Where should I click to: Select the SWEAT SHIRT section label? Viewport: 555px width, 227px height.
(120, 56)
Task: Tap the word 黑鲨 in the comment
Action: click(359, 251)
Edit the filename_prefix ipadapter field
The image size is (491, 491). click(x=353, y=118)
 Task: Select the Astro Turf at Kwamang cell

* * *

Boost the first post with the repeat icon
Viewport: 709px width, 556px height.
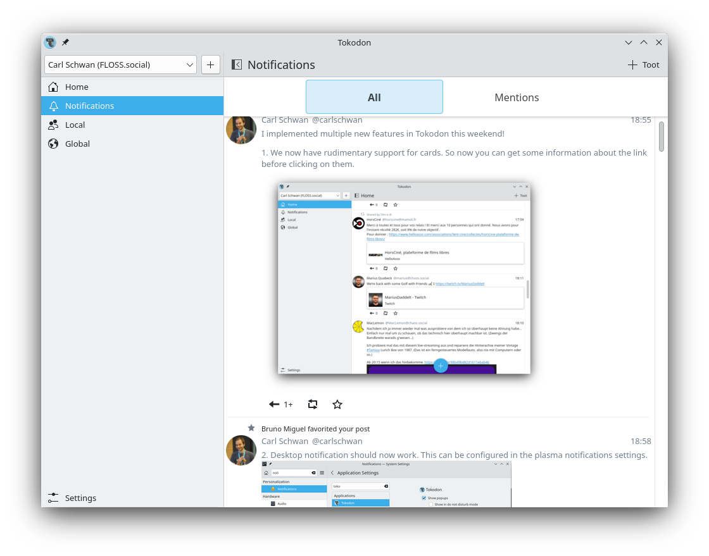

...

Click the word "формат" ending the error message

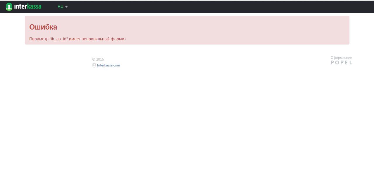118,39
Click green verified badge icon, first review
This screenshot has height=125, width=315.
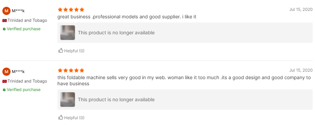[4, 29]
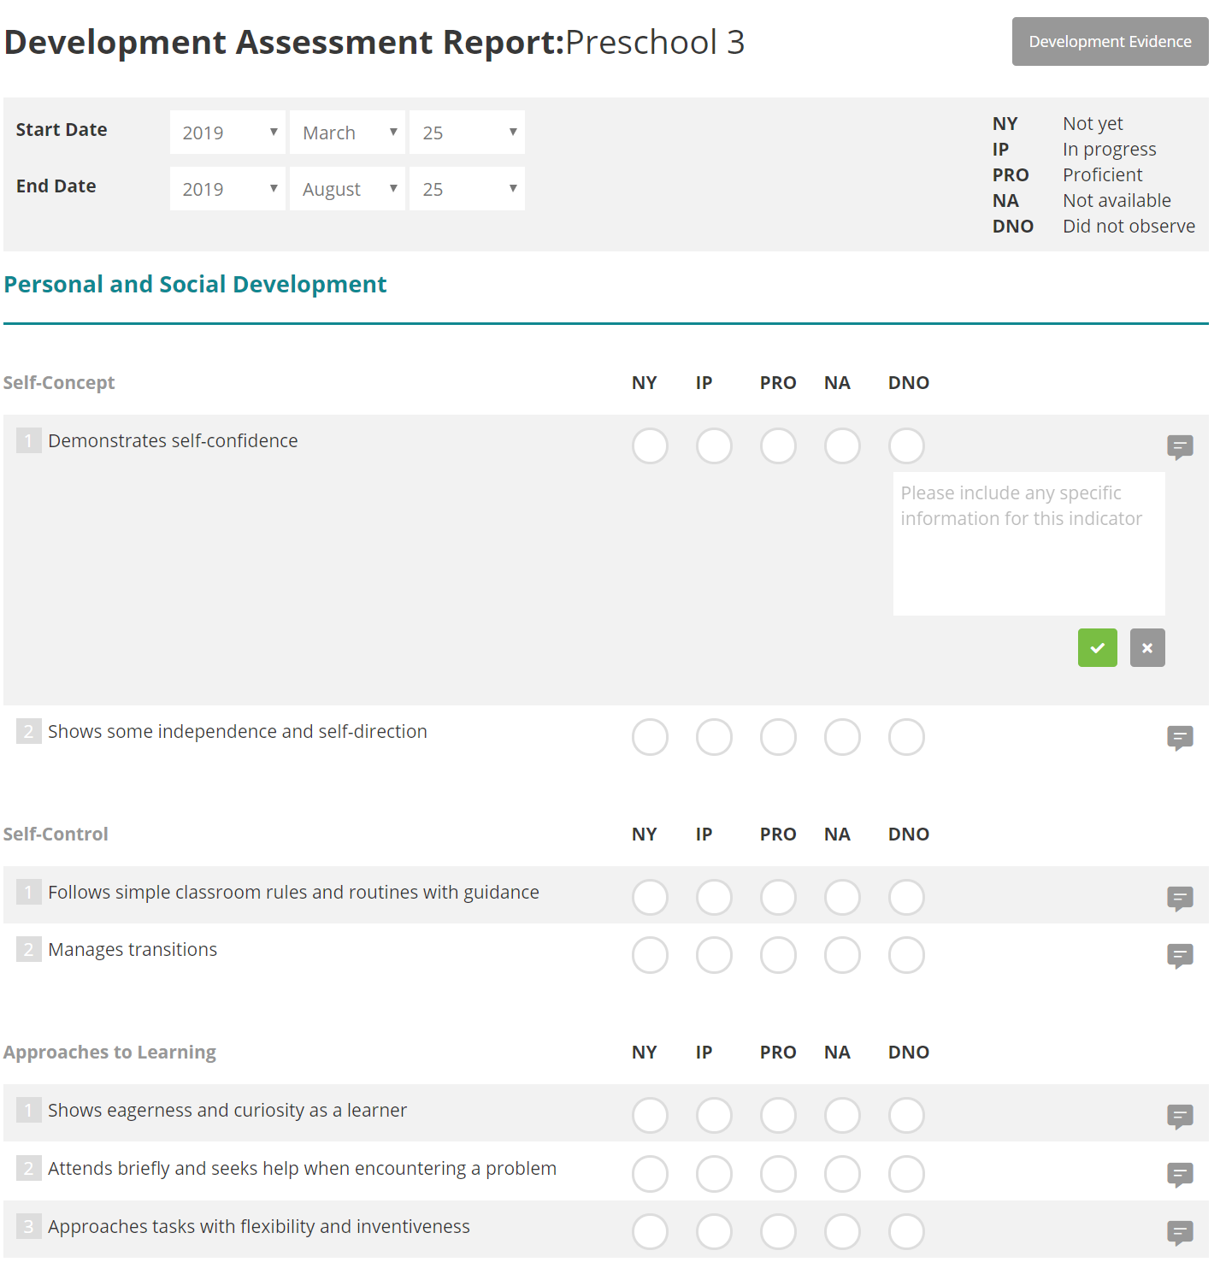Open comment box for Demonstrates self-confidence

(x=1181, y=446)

=== WORK TO BE COMPLETED ===
Go through the data above and return each line containing the string "icon".

=== RESULT BELOW ===
Boost the first post with the repeat icon
Click green verified badge icon, first review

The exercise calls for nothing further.